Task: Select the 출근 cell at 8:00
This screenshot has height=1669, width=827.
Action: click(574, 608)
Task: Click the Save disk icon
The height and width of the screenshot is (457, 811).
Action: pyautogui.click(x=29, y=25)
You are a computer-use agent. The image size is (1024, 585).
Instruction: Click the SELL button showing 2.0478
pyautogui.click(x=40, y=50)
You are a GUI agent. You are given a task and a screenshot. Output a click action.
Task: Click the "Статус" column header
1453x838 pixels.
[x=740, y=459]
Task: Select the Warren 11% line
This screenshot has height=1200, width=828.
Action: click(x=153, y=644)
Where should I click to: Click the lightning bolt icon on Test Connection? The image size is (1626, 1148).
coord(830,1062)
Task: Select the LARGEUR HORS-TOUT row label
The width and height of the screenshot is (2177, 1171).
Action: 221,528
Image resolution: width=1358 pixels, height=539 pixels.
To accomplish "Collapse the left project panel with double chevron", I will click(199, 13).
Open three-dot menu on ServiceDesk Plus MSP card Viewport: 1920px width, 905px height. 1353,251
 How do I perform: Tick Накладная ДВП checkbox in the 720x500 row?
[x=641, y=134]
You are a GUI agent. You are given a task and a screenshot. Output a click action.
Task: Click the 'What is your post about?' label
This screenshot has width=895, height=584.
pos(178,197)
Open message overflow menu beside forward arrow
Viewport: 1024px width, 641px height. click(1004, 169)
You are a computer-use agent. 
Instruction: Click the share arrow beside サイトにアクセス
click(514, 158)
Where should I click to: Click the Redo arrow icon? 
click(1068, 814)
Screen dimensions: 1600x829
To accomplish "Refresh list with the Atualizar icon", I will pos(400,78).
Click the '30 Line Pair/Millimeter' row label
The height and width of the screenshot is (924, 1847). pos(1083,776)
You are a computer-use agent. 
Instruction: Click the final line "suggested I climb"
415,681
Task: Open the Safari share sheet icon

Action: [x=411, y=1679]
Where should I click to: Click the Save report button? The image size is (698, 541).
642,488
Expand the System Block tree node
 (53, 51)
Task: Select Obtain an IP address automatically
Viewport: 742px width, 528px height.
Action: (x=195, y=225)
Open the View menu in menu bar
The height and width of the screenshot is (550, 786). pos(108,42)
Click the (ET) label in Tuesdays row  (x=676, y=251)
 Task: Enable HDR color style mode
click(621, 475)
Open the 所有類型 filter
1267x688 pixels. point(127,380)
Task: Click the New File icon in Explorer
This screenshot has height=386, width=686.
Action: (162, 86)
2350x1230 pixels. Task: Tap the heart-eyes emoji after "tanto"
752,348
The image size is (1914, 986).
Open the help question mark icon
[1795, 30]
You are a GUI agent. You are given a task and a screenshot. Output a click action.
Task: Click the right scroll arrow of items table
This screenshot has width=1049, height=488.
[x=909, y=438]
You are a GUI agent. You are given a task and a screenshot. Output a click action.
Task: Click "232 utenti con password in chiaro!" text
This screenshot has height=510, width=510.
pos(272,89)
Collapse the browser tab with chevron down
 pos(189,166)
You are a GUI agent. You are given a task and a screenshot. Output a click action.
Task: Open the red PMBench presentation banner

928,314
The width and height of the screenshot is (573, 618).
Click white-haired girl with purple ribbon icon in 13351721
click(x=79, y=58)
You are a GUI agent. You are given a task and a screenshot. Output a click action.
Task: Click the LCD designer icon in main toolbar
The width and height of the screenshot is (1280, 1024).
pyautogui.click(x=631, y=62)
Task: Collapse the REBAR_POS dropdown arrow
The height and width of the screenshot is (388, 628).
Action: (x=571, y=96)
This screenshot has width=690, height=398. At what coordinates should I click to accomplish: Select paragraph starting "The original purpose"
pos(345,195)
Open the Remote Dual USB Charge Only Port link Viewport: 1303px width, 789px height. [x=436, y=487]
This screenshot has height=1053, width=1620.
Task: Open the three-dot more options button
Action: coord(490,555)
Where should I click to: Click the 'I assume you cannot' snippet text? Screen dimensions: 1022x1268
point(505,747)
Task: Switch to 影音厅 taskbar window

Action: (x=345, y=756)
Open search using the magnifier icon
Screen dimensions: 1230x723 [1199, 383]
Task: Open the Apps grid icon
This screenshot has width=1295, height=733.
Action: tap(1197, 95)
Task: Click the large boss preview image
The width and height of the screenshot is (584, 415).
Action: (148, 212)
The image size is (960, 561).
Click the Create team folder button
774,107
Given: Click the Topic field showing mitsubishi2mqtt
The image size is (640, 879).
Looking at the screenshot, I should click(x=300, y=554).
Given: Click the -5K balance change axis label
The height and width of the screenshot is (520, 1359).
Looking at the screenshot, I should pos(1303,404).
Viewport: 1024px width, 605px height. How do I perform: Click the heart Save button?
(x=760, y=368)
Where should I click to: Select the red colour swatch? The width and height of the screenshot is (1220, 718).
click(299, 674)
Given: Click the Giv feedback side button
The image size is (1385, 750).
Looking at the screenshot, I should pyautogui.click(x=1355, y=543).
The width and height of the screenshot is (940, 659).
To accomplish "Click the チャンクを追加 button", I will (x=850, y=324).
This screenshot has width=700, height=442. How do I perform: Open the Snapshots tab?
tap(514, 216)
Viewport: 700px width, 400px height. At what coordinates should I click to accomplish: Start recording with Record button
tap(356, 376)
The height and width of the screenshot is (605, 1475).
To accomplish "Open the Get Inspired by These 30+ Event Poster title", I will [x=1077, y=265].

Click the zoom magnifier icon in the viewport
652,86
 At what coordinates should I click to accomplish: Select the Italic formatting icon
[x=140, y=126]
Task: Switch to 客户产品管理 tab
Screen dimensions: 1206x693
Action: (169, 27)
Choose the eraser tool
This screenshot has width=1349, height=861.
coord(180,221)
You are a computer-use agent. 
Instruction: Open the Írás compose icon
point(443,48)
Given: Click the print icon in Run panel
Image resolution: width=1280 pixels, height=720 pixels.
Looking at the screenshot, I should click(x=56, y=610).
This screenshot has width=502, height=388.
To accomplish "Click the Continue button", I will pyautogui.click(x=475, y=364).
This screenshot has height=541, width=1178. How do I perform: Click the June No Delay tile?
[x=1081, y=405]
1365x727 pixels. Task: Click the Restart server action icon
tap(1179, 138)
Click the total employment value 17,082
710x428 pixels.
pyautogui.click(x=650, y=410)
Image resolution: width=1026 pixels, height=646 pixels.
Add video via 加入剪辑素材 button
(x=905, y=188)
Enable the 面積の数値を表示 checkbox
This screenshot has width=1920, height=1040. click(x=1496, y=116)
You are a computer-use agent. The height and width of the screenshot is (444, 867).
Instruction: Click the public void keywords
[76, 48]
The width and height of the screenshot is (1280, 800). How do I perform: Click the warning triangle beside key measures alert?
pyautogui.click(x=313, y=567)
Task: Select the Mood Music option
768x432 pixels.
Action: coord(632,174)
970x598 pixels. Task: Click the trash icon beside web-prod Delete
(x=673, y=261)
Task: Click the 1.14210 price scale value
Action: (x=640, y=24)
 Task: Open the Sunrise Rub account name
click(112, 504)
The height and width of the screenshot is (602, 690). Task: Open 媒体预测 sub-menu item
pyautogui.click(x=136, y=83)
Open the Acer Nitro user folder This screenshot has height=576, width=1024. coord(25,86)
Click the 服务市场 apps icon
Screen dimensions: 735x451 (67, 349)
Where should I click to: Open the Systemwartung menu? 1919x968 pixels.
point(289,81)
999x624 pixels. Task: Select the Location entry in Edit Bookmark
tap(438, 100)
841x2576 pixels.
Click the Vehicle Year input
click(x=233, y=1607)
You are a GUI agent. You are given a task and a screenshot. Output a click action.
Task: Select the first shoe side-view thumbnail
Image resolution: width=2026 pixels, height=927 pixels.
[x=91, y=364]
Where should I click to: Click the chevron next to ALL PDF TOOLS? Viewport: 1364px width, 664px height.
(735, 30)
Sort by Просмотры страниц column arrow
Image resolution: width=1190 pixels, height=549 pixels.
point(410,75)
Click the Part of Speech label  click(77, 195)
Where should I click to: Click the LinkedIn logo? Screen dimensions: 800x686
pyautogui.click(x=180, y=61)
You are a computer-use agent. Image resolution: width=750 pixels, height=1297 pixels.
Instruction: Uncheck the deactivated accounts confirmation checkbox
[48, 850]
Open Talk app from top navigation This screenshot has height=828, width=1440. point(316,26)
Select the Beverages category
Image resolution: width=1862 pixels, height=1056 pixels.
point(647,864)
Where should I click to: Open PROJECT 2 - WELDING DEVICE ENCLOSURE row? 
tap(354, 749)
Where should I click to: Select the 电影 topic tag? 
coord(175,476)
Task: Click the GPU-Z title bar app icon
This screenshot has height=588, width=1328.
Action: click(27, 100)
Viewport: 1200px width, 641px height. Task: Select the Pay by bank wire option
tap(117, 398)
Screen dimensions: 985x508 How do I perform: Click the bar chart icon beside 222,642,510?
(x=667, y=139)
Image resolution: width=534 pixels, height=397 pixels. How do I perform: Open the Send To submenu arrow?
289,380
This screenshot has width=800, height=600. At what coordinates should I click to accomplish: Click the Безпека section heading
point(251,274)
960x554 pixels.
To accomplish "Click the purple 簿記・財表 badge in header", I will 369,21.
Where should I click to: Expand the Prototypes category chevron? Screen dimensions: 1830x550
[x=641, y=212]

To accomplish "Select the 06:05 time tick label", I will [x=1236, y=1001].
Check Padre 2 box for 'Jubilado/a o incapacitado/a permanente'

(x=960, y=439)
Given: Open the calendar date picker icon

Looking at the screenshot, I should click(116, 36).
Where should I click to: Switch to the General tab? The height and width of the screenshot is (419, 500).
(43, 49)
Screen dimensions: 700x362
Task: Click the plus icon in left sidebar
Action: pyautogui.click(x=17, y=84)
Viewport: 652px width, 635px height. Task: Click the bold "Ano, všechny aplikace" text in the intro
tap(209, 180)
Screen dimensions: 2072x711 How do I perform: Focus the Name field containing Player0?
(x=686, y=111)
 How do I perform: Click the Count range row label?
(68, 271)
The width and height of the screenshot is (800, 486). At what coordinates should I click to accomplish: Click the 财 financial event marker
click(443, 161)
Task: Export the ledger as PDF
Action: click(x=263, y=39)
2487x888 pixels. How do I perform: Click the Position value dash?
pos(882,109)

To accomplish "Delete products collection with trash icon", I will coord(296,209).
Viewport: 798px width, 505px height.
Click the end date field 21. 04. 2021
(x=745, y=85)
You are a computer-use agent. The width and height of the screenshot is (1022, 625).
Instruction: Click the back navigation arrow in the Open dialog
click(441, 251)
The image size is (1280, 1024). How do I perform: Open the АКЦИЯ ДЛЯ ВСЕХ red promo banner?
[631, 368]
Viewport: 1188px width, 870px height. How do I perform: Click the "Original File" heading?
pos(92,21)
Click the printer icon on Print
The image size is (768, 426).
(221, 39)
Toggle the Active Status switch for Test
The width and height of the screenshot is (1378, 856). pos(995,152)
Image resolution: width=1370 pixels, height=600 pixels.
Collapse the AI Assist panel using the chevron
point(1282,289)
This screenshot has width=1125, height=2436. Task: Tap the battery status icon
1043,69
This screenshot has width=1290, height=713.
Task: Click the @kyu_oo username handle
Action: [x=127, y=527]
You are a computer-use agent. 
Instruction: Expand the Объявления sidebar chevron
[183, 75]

**Task directions:** Could you reproduce exactly the lines of the entries above, from the one with "The height and width of the screenshot is (457, 811)." through the one with "Open three-dot menu", and nothing else?

**Solution to this exercise:**
The height and width of the screenshot is (457, 811).
Action: pyautogui.click(x=29, y=25)
You are a computer-use agent. The image size is (1024, 585).
Instruction: Click the SELL button showing 2.0478
pyautogui.click(x=40, y=50)
You are a GUI agent. You are given a task and a screenshot. Output a click action.
Task: Click the "Статус" column header
1453x838 pixels.
[x=740, y=459]
Task: Select the Warren 11% line
This screenshot has height=1200, width=828.
Action: click(x=153, y=644)
Where should I click to: Click the lightning bolt icon on Test Connection? The image size is (1626, 1148).
coord(830,1062)
Task: Select the LARGEUR HORS-TOUT row label
The width and height of the screenshot is (2177, 1171).
Action: 221,528
Image resolution: width=1358 pixels, height=539 pixels.
To accomplish "Collapse the left project panel with double chevron", I will click(199, 13).
Open three-dot menu on ServiceDesk Plus MSP card Viewport: 1920px width, 905px height. 1353,251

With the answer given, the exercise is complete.